• **TRECHO SELECIONADO**
Projeto aprovado prevê também descontos para rendas até R$ 7.350 e aumenta cobrança dos mais ricos
A Comissão de Assuntos Econômicos (CAE) do Senado aprovou nesta quarta-feira (24) o projeto que amplia a isenção do IR para quem recebe até R$ 5 mil por mês. A medida, que pode beneficiar milhões de brasileiros, agora depende da Câmara dos Deputados para avançar. A proposta surge em meio a uma disputa política entre Renan Calheiros (MDB-AL) e Arthur Lira (PP-AL), ambos de Alagoas.
Pelo texto aprovado, trabalhadores com salários de até R$ 5 mil ficam livres do Imposto de Renda. Já quem ganha entre R$ 5.001 e R$ 7.350 terá direito a descontos progressivos. O objetivo é aliviar a carga sobre a classe média e aumentar o consumo das famílias.
Mais impostos para os mais ricos
A proposta também prevê aumento da tributação para quem recebe acima de R$ 600 mil por ano, chegando a até 10% para rendas superiores a R$ 1,2 milhão. Segundo Renan, a medida busca corrigir distorções e garantir mais justiça tributária.

• **Entradas salvas**
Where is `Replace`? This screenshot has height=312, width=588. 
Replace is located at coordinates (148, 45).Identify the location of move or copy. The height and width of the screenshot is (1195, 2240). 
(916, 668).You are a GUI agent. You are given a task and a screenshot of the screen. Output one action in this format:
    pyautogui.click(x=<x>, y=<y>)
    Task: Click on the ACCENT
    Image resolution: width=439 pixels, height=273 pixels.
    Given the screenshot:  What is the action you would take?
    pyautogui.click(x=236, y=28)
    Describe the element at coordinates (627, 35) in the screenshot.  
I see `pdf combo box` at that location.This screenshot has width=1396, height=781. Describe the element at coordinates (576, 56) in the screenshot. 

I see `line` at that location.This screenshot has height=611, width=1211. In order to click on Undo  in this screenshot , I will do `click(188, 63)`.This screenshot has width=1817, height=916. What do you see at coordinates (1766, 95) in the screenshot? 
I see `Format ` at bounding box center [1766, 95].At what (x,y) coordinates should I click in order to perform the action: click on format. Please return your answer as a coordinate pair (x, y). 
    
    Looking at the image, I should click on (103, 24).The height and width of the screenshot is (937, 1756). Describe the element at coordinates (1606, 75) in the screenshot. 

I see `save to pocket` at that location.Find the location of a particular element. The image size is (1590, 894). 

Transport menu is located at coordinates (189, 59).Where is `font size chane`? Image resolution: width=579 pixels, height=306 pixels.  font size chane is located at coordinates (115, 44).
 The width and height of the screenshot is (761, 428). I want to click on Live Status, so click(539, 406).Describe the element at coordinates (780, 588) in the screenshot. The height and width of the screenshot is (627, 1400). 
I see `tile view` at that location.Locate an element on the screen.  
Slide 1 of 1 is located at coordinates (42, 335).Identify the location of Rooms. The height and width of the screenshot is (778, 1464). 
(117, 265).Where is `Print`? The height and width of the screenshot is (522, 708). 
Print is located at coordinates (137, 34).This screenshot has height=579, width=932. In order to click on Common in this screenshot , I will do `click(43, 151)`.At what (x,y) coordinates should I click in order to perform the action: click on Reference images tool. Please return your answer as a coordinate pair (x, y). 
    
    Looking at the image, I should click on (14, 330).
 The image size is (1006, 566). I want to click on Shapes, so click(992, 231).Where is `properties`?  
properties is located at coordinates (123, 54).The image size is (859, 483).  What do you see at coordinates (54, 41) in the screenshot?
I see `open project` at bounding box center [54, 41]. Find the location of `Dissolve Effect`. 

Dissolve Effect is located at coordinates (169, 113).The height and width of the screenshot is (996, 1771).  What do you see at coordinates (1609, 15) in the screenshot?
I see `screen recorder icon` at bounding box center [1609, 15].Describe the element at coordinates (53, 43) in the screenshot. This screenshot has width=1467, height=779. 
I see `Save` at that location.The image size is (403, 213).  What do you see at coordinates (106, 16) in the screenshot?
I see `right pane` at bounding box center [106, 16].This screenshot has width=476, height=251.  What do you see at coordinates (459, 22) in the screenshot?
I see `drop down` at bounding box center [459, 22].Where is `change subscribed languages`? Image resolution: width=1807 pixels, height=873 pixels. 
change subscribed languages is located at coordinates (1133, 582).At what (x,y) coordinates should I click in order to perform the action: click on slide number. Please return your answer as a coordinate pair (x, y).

• **REQUISITOS DAS TAREFAS**
• 1. No trecho sobre a isenção do Imposto de Renda, qual é o objetivo de isentar quem ganha até R$ 5 mil e dar descontos a quem ganha até R$ 7.350? Responda em uma a três frases.
• 2. Por favor, prossiga com o trecho sobre a isenção do Imposto de Renda a partir da última frase apresentada.
As linhas não são necessárias.

• **RESPOSTAS DAS TAREFAS**
• 1. O objetivo é aliviar a carga sobre a classe média e aumentar o consumo das famílias.

• 2.
Disputa entre Renan e Lira
A votação no Senado pressiona a Câmara, onde Arthur Lira conduz um texto alternativo. Renan acusa o deputado de travar a pauta para favorecer setores como casas de apostas e empresas que enviam lucros ao exterior. Já Lira afirma que seu relatório foi construído em consenso com líderes partidários.
Quando a isenção do IR começa a valer?
O governo defende que a isenção do IR já seja aplicada em janeiro de 2026. Mas, segundo Renan, aliados de Lira tentam empurrar a mudança para 2027, alegando que o impacto imediato poderia influenciar as eleições do próximo ano.
Promessa de campanha de Lula
A ampliação da isenção do IR foi uma das principais promessas do presidente Lula em 2022. Agora, com a proximidade das votações na Câmara, o tema volta ao centro do debate político e deve movimentar Brasília nos próximos dias.